Page text:
►

Santa Fe Energy Resources (SFER) produces significant quantities of heavy oil from the Tulare Formation in the Midway-Sunset Oil Field (Campbell, this volume). This production has been made possible by various enhanced oil recovery (EOR) techniques, including steamflooding and fireflooding. However, because the largely unconsolidated coarse clastic deposits that make up the Tulare Formation include lithologic units and facies that complicate typical EOR techniques, SFER has collected a number of long, continuous cores through the productive intervals of the Tulare Formation. These cores provide a suitable framework for the field trip core workshop.
In the late 1980’s, three long conventional cores were taken from SFER Wells 121-25, 363-25, and 443-25 in sec. 25, T. 31S., R. 22E. These cored wells were from a SFER steamflood pilot of the Tulare Formation in the SW/4 sec. 25. These cores were described in detail by Applied Earth Technology, Inc. (AET, 1988) as part of a regional stratigraphic and sedimentologic study of the Tulare Formation. The core descriptions and interpretations presented here in are from the AET report. AET also conducted a supplemental study of the matrix composition and character of the reservoir conglomerates, using scanning-electron microscope techniques; some of these results are also reported herein.
In the 1990’s, SFER obtained additional conventional core from the Tulare Formation in five Midway-Sunset wells. Two of these wells were cored across the basal contact of the Tulare Formation into the underlying San Joaquin Formation; core from one of these wells will be shown at the Core Workshop to represent the uppermost San Joaquin Formation (Nilsen, this volume).

◄

Actions to take:
1. In the Tulare Formation text, swap "steamflooding" for "cyclic steaming" and write out the passage from "Santa Fe Energy" up to and including "trip core workshop.".
2. Does the Tulare Formation text agree with each statement below? Answer yes or no for each, quoting the deciding words.
(a) Three long conventional cores were taken from SFER wells in the late 1980's.
(b) AET studied the matrix of the reservoir conglomerates with scanning-electron microscope techniques.
(c) In the 1990's, SFER obtained additional core from eight Midway-Sunset wells.
3. List every well number given in the Tulare Formation text.
The data has no connection to the Tulare Formation text.

Dataset content:
►

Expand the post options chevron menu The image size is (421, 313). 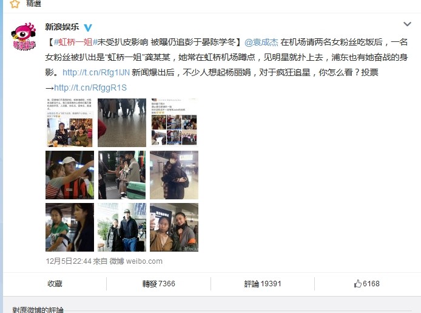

◄

Written answers:
1.
Santa Fe Energy Resources (SFER) produces significant quantities of heavy oil from the Tulare Formation in the Midway-Sunset Oil Field (Campbell, this volume). This production has been made possible by various enhanced oil recovery (EOR) techniques, including cyclic steaming and fireflooding. However, because the largely unconsolidated coarse clastic deposits that make up the Tulare Formation include lithologic units and facies that complicate typical EOR techniques, SFER has collected a number of long, continuous cores through the productive intervals of the Tulare Formation. These cores provide a suitable framework for the field trip core workshop.

2.
(a) Yes: "In the late 1980’s, three long conventional cores were taken from SFER Wells 121-25, 363-25, and 443-25"
(b) Yes: "AET also conducted a supplemental study of the matrix composition and character of the reservoir conglomerates, using scanning-electron microscope techniques"
(c) No: "SFER obtained additional conventional core from the Tulare Formation in five Midway-Sunset wells"

3. 121-25, 363-25, 443-25